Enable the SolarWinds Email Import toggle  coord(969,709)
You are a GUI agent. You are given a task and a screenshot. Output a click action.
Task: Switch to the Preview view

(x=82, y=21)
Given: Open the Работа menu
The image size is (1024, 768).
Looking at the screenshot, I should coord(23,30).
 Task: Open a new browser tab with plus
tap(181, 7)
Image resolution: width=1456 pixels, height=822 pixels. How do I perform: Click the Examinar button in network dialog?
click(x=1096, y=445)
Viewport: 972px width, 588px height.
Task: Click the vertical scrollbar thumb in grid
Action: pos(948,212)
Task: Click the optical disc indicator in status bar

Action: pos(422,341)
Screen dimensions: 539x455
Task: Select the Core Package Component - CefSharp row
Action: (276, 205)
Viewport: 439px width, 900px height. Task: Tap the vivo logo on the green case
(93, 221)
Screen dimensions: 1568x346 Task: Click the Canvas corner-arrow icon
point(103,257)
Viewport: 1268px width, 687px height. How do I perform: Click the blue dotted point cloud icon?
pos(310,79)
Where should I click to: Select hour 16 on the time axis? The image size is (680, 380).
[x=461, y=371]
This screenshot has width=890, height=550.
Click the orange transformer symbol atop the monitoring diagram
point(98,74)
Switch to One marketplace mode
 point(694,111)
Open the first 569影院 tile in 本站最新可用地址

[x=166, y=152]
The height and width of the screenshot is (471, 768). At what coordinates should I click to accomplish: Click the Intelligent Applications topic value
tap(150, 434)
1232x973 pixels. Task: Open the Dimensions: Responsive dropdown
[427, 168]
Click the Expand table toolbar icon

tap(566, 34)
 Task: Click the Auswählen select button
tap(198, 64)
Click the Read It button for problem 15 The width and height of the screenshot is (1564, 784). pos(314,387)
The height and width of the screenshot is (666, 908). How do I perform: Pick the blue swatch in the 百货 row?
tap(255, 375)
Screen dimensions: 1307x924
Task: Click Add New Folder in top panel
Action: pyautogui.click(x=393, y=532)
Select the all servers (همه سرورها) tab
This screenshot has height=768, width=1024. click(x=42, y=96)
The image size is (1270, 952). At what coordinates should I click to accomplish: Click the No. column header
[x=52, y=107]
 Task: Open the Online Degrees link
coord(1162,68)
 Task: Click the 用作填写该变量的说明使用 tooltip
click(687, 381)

PROBLEM DETAILS | Render all of the lines above as a Markdown table with the columns No. and Line, giving each line a row number. Leave out the blank lines.

RESULT FOR THIS TASK |
| No. | Line |
|---|---|
| 1 | Enable the SolarWinds Email Import toggle  coord(969,709) |
| 2 | You are a GUI agent. You are given a task and a screenshot. Output a click action. |
| 3 | Task: Switch to the Preview view |
| 4 | (x=82, y=21) |
| 5 | Given: Open the Работа menu |
| 6 | The image size is (1024, 768). |
| 7 | Looking at the screenshot, I should coord(23,30). |
| 8 |  Task: Open a new browser tab with plus |
| 9 | tap(181, 7) |
| 10 | Image resolution: width=1456 pixels, height=822 pixels. How do I perform: Click the Examinar button in network dialog? |
| 11 | click(x=1096, y=445) |
| 12 | Viewport: 972px width, 588px height. |
| 13 | Task: Click the vertical scrollbar thumb in grid |
| 14 | Action: pos(948,212) |
| 15 | Task: Click the optical disc indicator in status bar |
| 16 | Action: pos(422,341) |
| 17 | Screen dimensions: 539x455 |
| 18 | Task: Select the Core Package Component - CefSharp row |
| 19 | Action: (276, 205) |
| 20 | Viewport: 439px width, 900px height. Task: Tap the vivo logo on the green case |
| 21 | (93, 221) |
| 22 | Screen dimensions: 1568x346 Task: Click the Canvas corner-arrow icon |
| 23 | point(103,257) |
| 24 | Viewport: 1268px width, 687px height. How do I perform: Click the blue dotted point cloud icon? |
| 25 | pos(310,79) |
| 26 | Where should I click to: Select hour 16 on the time axis? The image size is (680, 380). |
| 27 | [x=461, y=371] |
| 28 | This screenshot has width=890, height=550. |
| 29 | Click the orange transformer symbol atop the monitoring diagram |
| 30 | point(98,74) |
| 31 | Switch to One marketplace mode |
| 32 |  point(694,111) |
| 33 | Open the first 569影院 tile in 本站最新可用地址 |
| 34 | [x=166, y=152] |
| 35 | The height and width of the screenshot is (471, 768). At what coordinates should I click to accomplish: Click the Intelligent Applications topic value |
| 36 | tap(150, 434) |
| 37 | 1232x973 pixels. Task: Open the Dimensions: Responsive dropdown |
| 38 | [427, 168] |
| 39 | Click the Expand table toolbar icon |
| 40 | tap(566, 34) |
| 41 |  Task: Click the Auswählen select button |
| 42 | tap(198, 64) |
| 43 | Click the Read It button for problem 15 The width and height of the screenshot is (1564, 784). pos(314,387) |
| 44 | The height and width of the screenshot is (666, 908). How do I perform: Pick the blue swatch in the 百货 row? |
| 45 | tap(255, 375) |
| 46 | Screen dimensions: 1307x924 |
| 47 | Task: Click Add New Folder in top panel |
| 48 | Action: pyautogui.click(x=393, y=532) |
| 49 | Select the all servers (همه سرورها) tab |
| 50 | This screenshot has height=768, width=1024. click(x=42, y=96) |
| 51 | The image size is (1270, 952). At what coordinates should I click to accomplish: Click the No. column header |
| 52 | [x=52, y=107] |
| 53 |  Task: Open the Online Degrees link |
| 54 | coord(1162,68) |
| 55 |  Task: Click the 用作填写该变量的说明使用 tooltip |
| 56 | click(687, 381) |